Essa escuta ativa, quando incorporada à prática institucional, revela outra dimensão do fortalecimento. Quando falamos em desenvolvimento institucional, é comum associá-lo a planilhas, reuniões estratégicas ou metas. Mas ele também nasce do diálogo. É na escuta de quem está perto — mas ainda fora da rede de relações — que surgem ideias novas, parcerias inusitadas e apoios inesperados.

A trajetória da ETIV do Brasil não fez parte da amostragem do estudo de caso do programa (focada nas três primeiras edições), mas representa com clareza os impactos identificados ao longo da jornada. Um dos dados mais fortes do case mostra que 80,95% das organizações afirmaram ter alcançado mais visibilidade nas comunidades onde atuam. Isso não se conquista apenas com números, mas com presença, reconhecimento e relação de confiança, como a que nasceu entre a ETIV e o mercadinho local.

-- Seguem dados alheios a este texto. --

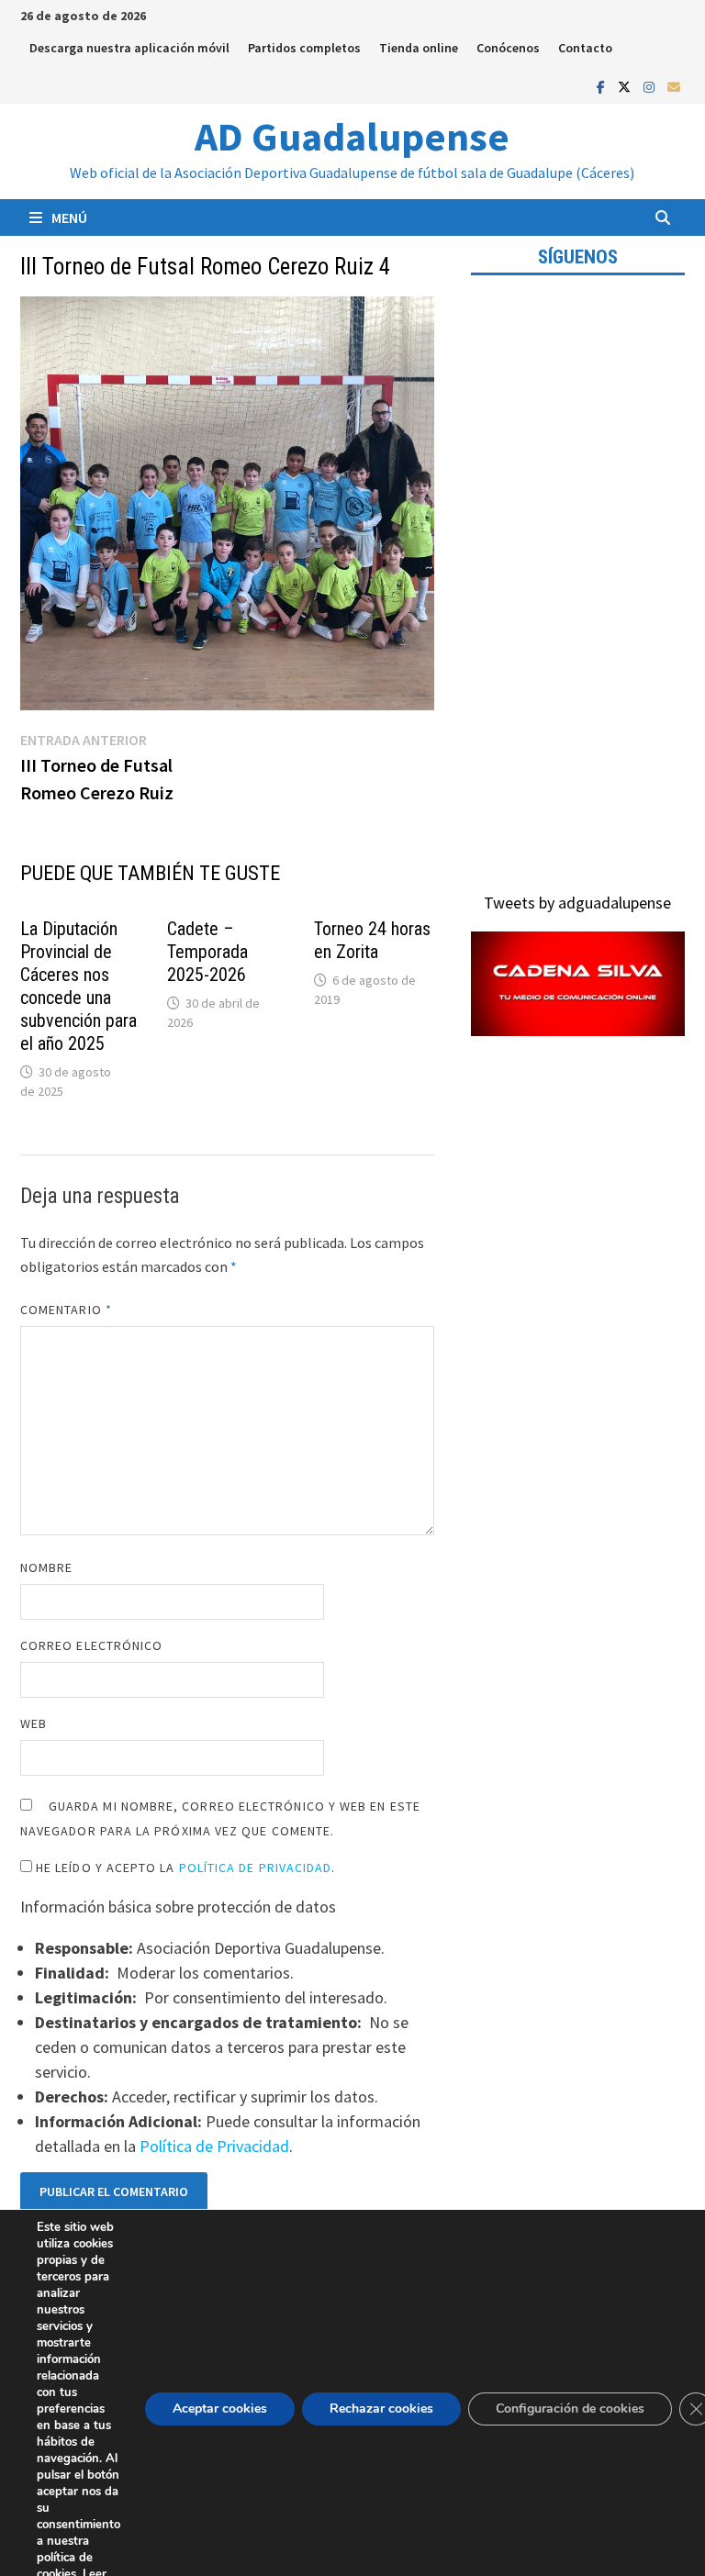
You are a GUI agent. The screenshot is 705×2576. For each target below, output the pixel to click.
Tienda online (418, 47)
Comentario (66, 1309)
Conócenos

Ao se abrirem para uma conversa com quem nunca tinham se relacionado, a ETIV deu um passo importante rumo à liderança madura, conectada e sensível. E esse movimento rendeu frutos — ou melhor, rendeu pipocas!

O que essa história nos conta sobre o que vem pela frente

A experiência da ETIV mostra que o fortalecimento institucional pode começar com algo simples: uma escuta atenta, uma pergunta feita com empatia. É esse tipo de movimento que seguimos estimulando no Futuro Bem Maior — porque acreditar nas organizações sociais é, acima de tudo, acreditar na força das conexões que elas constroem.